[OpenMP][CUDA] Refine the logic to determine grid size

This patch refines the logic to determine grid size as previous method can escape the check of whether `CudaBlocksPerGrid` could be greater than the actual hardware limit.
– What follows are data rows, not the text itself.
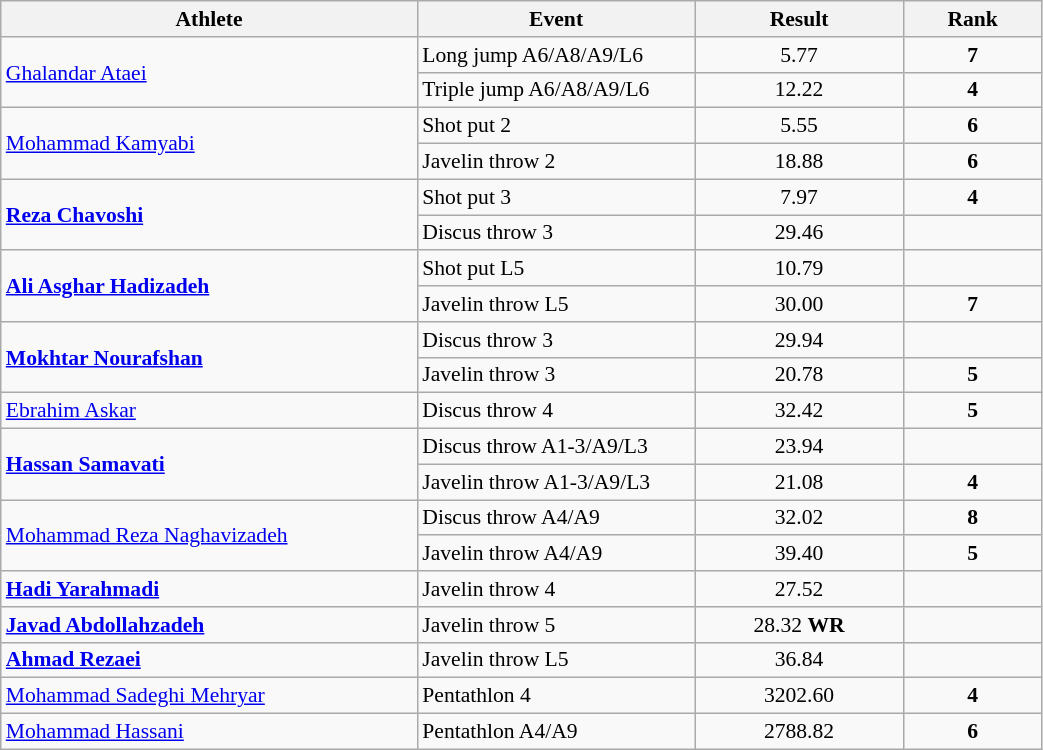
10.79 [799, 269]
Hadi Yarahmadi [210, 589]
Discus throw 4 [556, 411]
21.08 [799, 482]
32.42 [799, 411]
Result [799, 19]
23.94 [799, 447]
28.32 WR [799, 625]
Mohammad Hassani [210, 732]
Ebrahim Askar [210, 411]
Shot put L5 [556, 269]
8 [972, 518]
Javelin throw 5 [556, 625]
5.55 [799, 126]
20.78 [799, 375]
12.22 [799, 90]
Discus throw A1-3/A9/L3 [556, 447]
Javelin throw 3 [556, 375]
Javelin throw 2 [556, 162]
30.00 [799, 304]
Rank [972, 19]
Discus throw A4/A9 [556, 518]
Hassan Samavati [210, 464]
Event [556, 19]
Javelin throw A1-3/A9/L3 [556, 482]
Javelin throw 4 [556, 589]
Mohammad Reza Naghavizadeh [210, 536]
18.88 [799, 162]
7.97 [799, 197]
Mohammad Sadeghi Mehryar [210, 696]
3202.60 [799, 696]
29.46 [799, 233]
Shot put 3 [556, 197]
Pentathlon 4 [556, 696]
32.02 [799, 518]
Javad Abdollahzadeh [210, 625]
Reza Chavoshi [210, 214]
Mokhtar Nourafshan [210, 358]
27.52 [799, 589]
5.77 [799, 55]
Ali Asghar Hadizadeh [210, 286]
Mohammad Kamyabi [210, 144]
36.84 [799, 660]
29.94 [799, 340]
Triple jump A6/A8/A9/L6 [556, 90]
Pentathlon A4/A9 [556, 732]
Athlete [210, 19]
Long jump A6/A8/A9/L6 [556, 55]
Shot put 2 [556, 126]
Ahmad Rezaei [210, 660]
Javelin throw A4/A9 [556, 554]
39.40 [799, 554]
2788.82 [799, 732]
Ghalandar Ataei [210, 72]
For the text-containing cell, return its midpoint in [x, y] coordinate format. 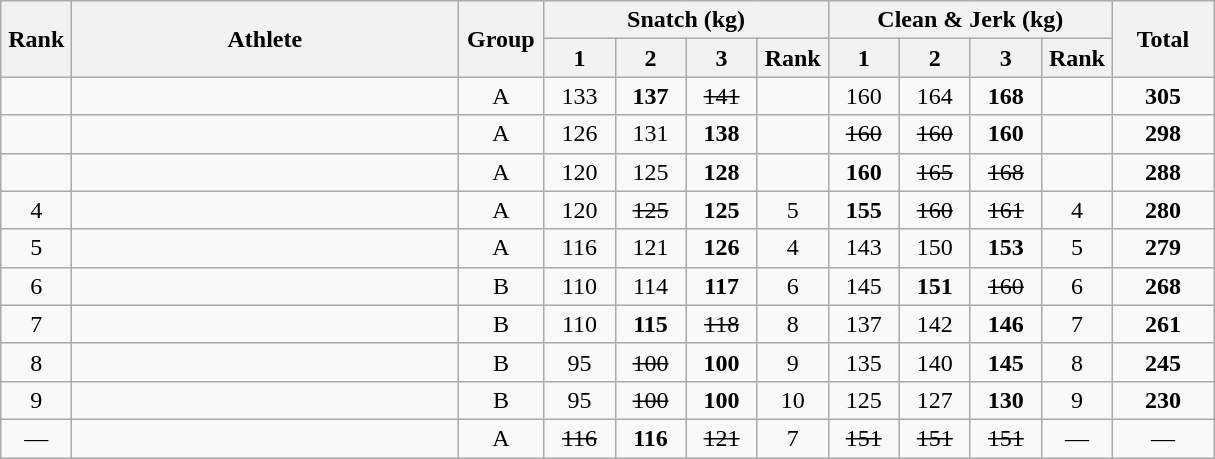
245 [1162, 362]
135 [864, 362]
161 [1006, 210]
10 [792, 400]
127 [934, 400]
155 [864, 210]
114 [650, 286]
288 [1162, 172]
130 [1006, 400]
279 [1162, 248]
128 [722, 172]
305 [1162, 96]
Clean & Jerk (kg) [970, 20]
261 [1162, 324]
Total [1162, 39]
Group [501, 39]
131 [650, 134]
153 [1006, 248]
150 [934, 248]
298 [1162, 134]
230 [1162, 400]
140 [934, 362]
165 [934, 172]
118 [722, 324]
115 [650, 324]
164 [934, 96]
142 [934, 324]
117 [722, 286]
138 [722, 134]
Snatch (kg) [686, 20]
133 [580, 96]
Athlete [265, 39]
280 [1162, 210]
141 [722, 96]
146 [1006, 324]
143 [864, 248]
268 [1162, 286]
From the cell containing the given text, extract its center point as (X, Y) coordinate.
Reviewed By: jdoerfert Differential Revision: https://reviews.llvm.org/D119311
2022-02-10 14:13:18 -05:00 · 2022-02-10 14:13:18 -05:00 · f6685f7746
parent 547a667cee
commit f6685f7746
1 changed files with 6 additions and 4 deletions
--- a/openmp/libomptarget/plugins/cuda/src/rtl.cpp
+++ b/openmp/libomptarget/plugins/cuda/src/rtl.cpp
@ -1170,15 +1170,17 @@ public:
        DP("Using default number of teams %d\n", DeviceData[DeviceId].NumTeams);
        CudaBlocksPerGrid = DeviceData[DeviceId].NumTeams;
      }
-    } else if (TeamNum > DeviceData[DeviceId].BlocksPerGrid) {
-      DP("Capping number of teams to team limit %d\n",
-         DeviceData[DeviceId].BlocksPerGrid);
-      CudaBlocksPerGrid = DeviceData[DeviceId].BlocksPerGrid;
    } else {
      DP("Using requested number of teams %d\n", TeamNum);
      CudaBlocksPerGrid = TeamNum;
    }

+    if (CudaBlocksPerGrid > DeviceData[DeviceId].BlocksPerGrid) {
+      DP("Capping number of teams to team limit %d\n",
+         DeviceData[DeviceId].BlocksPerGrid);
+      CudaBlocksPerGrid = DeviceData[DeviceId].BlocksPerGrid;
+    }
+
    INFO(OMP_INFOTYPE_PLUGIN_KERNEL, DeviceId,
         "Launching kernel %s with %d blocks and %d threads in %s mode\n",
         (getOffloadEntry(DeviceId, TgtEntryPtr))